Derek Jones from The Shape of Code
There is a lot of source code available which is said to be open source. One definition of open source is software that has an associated open source license. Along with promoting open source, the Open Source Initiative (OSI) has a rigorous review process for open source licenses (so they say, I have no expertise in this area), and have become the major licensing brand in this area.
Analyzing the use of licenses in source files and packages has become a niche research topic. The majority of source files don’t contain any license information, and, depending on language, many packages don’t include a license either (see Understanding the Usage, Impact, and Adoption of Non-OSI Approved Licenses). There is some evolution in license usage, i.e., changes of license terms.
I knew that a fair-few open source licenses had been created, but how many, and how long have they been in use?
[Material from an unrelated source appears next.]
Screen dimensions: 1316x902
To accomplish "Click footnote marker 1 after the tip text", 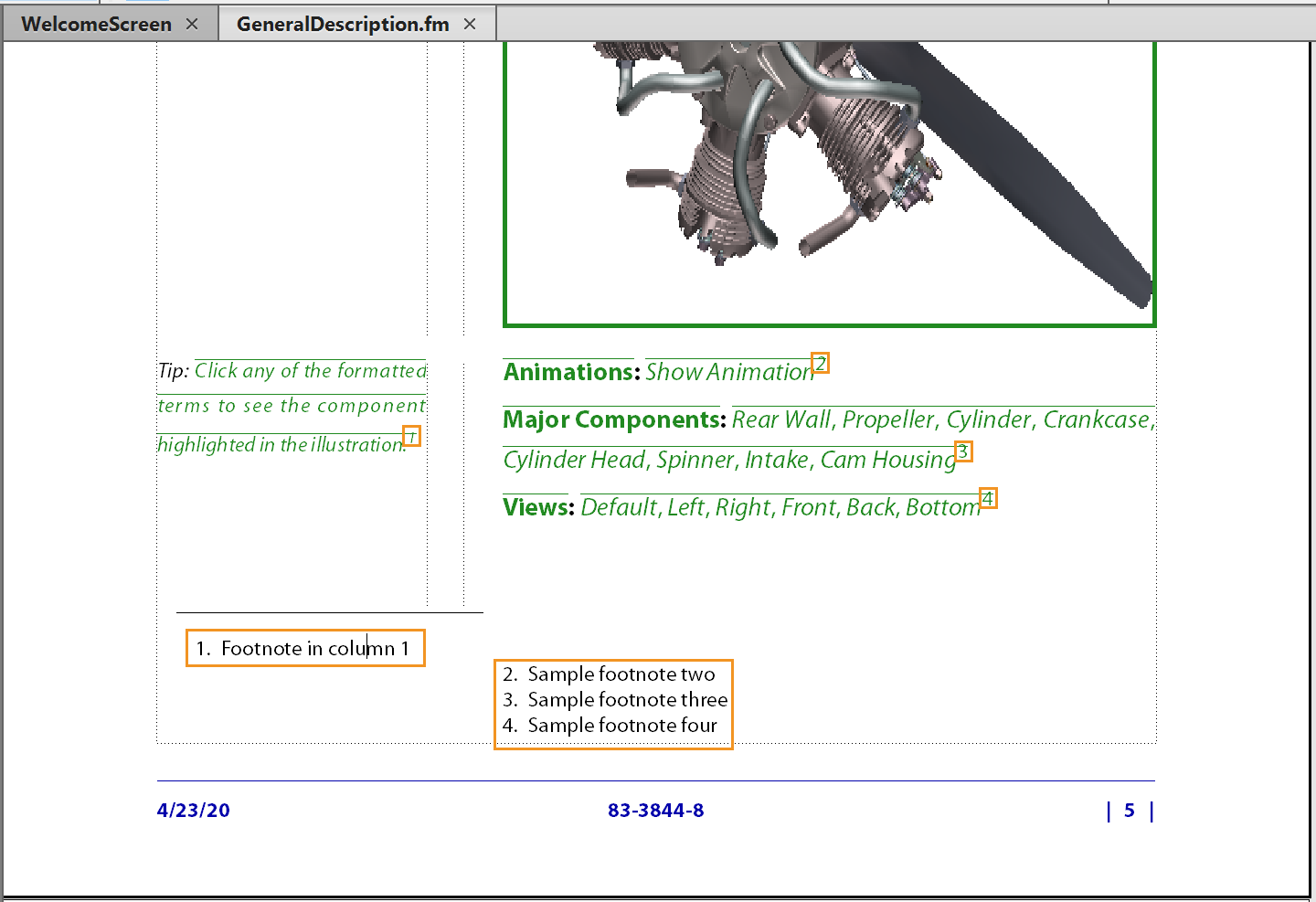I will [412, 437].
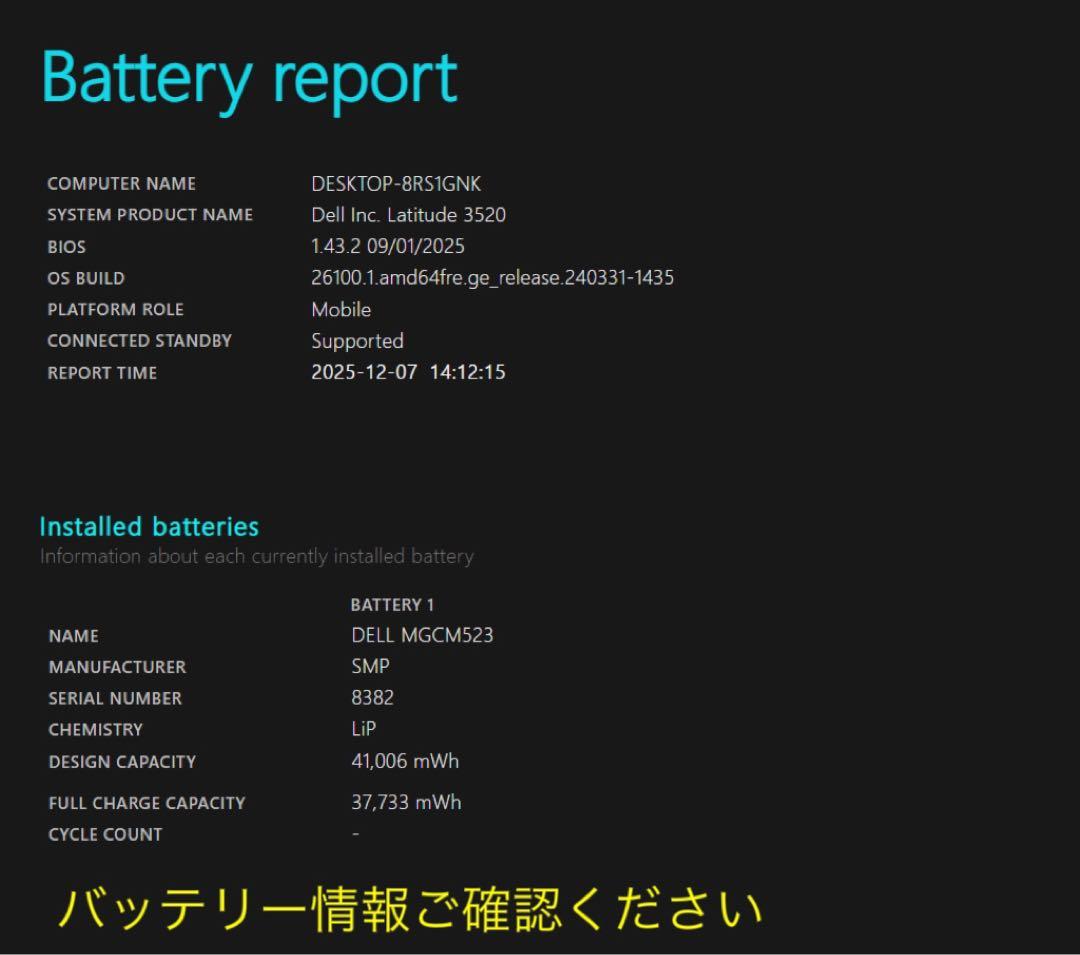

I don’t know of any other work in this area, and the fastest way to get lots of information on open source licenses was to scrape the brand leader’s licensing page, using the Wayback Machine to obtain historical data. Starting in mid-2007, the OSI licensing page kept to a fixed format, making automatic extraction possible (via an awk script); there were few pages archived for 2000, 2001, and 2002, and no pages available for 2003, 2004, or 2005 (if you have any OSI license lists for these years, please send me a copy).
What do I now know?
Over the years OSI have listed 110 different open source licenses, and currently lists 81. The actual number of license names listed, since 2000, is 205; the ‘extra’ licenses are the result of naming differences, such as the use of dashes, inclusion of a bracketed acronym (or not), license vs License, etc.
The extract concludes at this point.